▸ **Exercise input**

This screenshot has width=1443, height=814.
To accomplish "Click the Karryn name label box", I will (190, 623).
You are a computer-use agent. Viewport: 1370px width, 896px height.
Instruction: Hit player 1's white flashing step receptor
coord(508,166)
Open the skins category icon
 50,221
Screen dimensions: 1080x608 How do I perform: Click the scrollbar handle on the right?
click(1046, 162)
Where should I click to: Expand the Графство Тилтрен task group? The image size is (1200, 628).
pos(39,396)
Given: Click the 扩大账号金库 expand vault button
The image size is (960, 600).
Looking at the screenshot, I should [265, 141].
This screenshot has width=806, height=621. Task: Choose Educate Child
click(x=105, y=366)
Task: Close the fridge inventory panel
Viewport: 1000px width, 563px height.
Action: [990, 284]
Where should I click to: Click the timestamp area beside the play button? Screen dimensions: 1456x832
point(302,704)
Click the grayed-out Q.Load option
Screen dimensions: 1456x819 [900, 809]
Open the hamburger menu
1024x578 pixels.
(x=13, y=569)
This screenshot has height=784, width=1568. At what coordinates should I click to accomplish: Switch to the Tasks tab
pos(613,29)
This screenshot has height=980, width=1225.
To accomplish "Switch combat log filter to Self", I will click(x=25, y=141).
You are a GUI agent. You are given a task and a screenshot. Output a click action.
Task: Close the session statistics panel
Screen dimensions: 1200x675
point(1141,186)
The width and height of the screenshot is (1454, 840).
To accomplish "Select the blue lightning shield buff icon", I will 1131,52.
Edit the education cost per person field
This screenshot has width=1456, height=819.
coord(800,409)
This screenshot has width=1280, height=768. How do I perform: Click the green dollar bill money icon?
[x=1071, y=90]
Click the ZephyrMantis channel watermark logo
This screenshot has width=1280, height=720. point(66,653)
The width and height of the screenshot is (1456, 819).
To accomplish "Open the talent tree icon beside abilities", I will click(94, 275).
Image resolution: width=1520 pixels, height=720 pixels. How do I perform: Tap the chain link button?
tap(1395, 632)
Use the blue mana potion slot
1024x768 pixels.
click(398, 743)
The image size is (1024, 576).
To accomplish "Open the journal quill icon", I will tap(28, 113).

▸ **Brief**
Return these lines exactly as they appear.

▸ **The result**
This screenshot has width=1443, height=814.
To accomplish "Click the Karryn name label box", I will (190, 623).
You are a computer-use agent. Viewport: 1370px width, 896px height.
Instruction: Hit player 1's white flashing step receptor
coord(508,166)
Open the skins category icon
 50,221
Screen dimensions: 1080x608 How do I perform: Click the scrollbar handle on the right?
click(1046, 162)
Where should I click to: Expand the Графство Тилтрен task group? The image size is (1200, 628).
pos(39,396)
Given: Click the 扩大账号金库 expand vault button
The image size is (960, 600).
Looking at the screenshot, I should [265, 141].
This screenshot has width=806, height=621. Task: Choose Educate Child
click(x=105, y=366)
Task: Close the fridge inventory panel
Viewport: 1000px width, 563px height.
Action: [990, 284]
Where should I click to: Click the timestamp area beside the play button? Screen dimensions: 1456x832
point(302,704)
Click the grayed-out Q.Load option
Screen dimensions: 1456x819 [900, 809]
Open the hamburger menu
1024x578 pixels.
(x=13, y=569)
This screenshot has height=784, width=1568. At what coordinates should I click to accomplish: Switch to the Tasks tab
pos(613,29)
This screenshot has height=980, width=1225.
To accomplish "Switch combat log filter to Self", I will click(x=25, y=141).
You are a GUI agent. You are given a task and a screenshot. Output a click action.
Task: Close the session statistics panel
Screen dimensions: 1200x675
point(1141,186)
The width and height of the screenshot is (1454, 840).
To accomplish "Select the blue lightning shield buff icon", I will 1131,52.
Edit the education cost per person field
This screenshot has width=1456, height=819.
coord(800,409)
This screenshot has width=1280, height=768. How do I perform: Click the green dollar bill money icon?
[x=1071, y=90]
Click the ZephyrMantis channel watermark logo
This screenshot has width=1280, height=720. point(66,653)
The width and height of the screenshot is (1456, 819).
To accomplish "Open the talent tree icon beside abilities", I will click(94, 275).
Image resolution: width=1520 pixels, height=720 pixels. How do I perform: Tap the chain link button?
tap(1395, 632)
Use the blue mana potion slot
1024x768 pixels.
click(398, 743)
The image size is (1024, 576).
To accomplish "Open the journal quill icon", I will tap(28, 113).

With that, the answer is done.